We identified an overexpression of miR185-5p during escitalopram treatment of major depressive disorder, which was negatively associated with intensity of nausea, and identified a potential mRNA target that may mediate this effect.

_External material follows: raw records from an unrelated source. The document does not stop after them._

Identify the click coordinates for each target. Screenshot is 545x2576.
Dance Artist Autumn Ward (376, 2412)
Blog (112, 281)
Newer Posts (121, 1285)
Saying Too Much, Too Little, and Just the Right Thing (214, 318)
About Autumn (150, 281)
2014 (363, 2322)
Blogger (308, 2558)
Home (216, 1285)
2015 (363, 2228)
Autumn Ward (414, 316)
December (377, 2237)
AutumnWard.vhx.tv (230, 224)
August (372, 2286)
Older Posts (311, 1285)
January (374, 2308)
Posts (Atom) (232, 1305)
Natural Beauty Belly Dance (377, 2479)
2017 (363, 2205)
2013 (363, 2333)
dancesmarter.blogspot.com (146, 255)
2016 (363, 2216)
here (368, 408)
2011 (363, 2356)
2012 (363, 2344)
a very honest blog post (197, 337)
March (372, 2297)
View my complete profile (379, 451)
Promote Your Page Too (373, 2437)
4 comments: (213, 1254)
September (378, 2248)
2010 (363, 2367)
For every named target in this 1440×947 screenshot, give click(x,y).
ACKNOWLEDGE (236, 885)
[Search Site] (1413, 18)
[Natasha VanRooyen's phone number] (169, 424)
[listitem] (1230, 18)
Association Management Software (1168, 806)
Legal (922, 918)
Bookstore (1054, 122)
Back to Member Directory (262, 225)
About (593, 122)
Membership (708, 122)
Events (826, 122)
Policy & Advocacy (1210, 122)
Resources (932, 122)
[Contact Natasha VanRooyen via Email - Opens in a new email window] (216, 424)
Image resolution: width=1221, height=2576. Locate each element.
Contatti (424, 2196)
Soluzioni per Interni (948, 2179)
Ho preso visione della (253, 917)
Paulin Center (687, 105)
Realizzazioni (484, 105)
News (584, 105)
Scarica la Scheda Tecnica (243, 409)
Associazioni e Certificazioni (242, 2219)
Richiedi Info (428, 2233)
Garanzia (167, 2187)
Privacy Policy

抗抑郁药是治疗重度抑郁症的有效疗法;然而,它们经常与副作用相关。虽然有一些证据表明遗传变异与副作用之间存在关系,但对于作为副作用调节剂的动态分子因素的作用知之甚少。本研究旨在评估与依地普仑治疗期间副作用相关的微小 RNA(miRNA)变化及其对靶基因表达的下游影响。
共纳入来自 CAN-BIND-1 队列的 160 例重度抑郁症患者。在依地普仑治疗 2 周后,使用多伦多副作用量表评估副作用。我们评估了副作用与基线至第 2 周外周 miRNA 表达变化之间的关系。对于表达发生变化的 miRNA,我们使用靶预测算法识别可能的信使 RNA(mRNA)靶标,并评估其表达。
42.5%的患者出现恶心。我们在依地普仑治疗开始时鉴定出 45 个表达发生变化的 miRNA,其中 10 个 miRNA 的表达与恶心强度呈负相关(miR15b-5p、miR17-5p、miR20a-5p、miR20b-5p、miR103a-3p、miR103b、miR106a-5p、miR182-5p、miR185-5p 和 miR660-5p)。此外,我们还发现 4 个 miRNA(miR20a-5p、miR106a-5p、miR185-5p、miR660-5p)与 mRNA 靶标之间存在负相关。miR185-5p 靶标 CAMK2δ 的表达在第 0 周至第 2 周之间显著降低[log2均值=-0.048(0.233)](P=0.01)。
我们在依地普仑治疗重度抑郁症期间发现 miR185-5p 的过度表达,其与恶心强度呈负相关,并鉴定出可能介导这种作用的潜在 mRNA 靶标。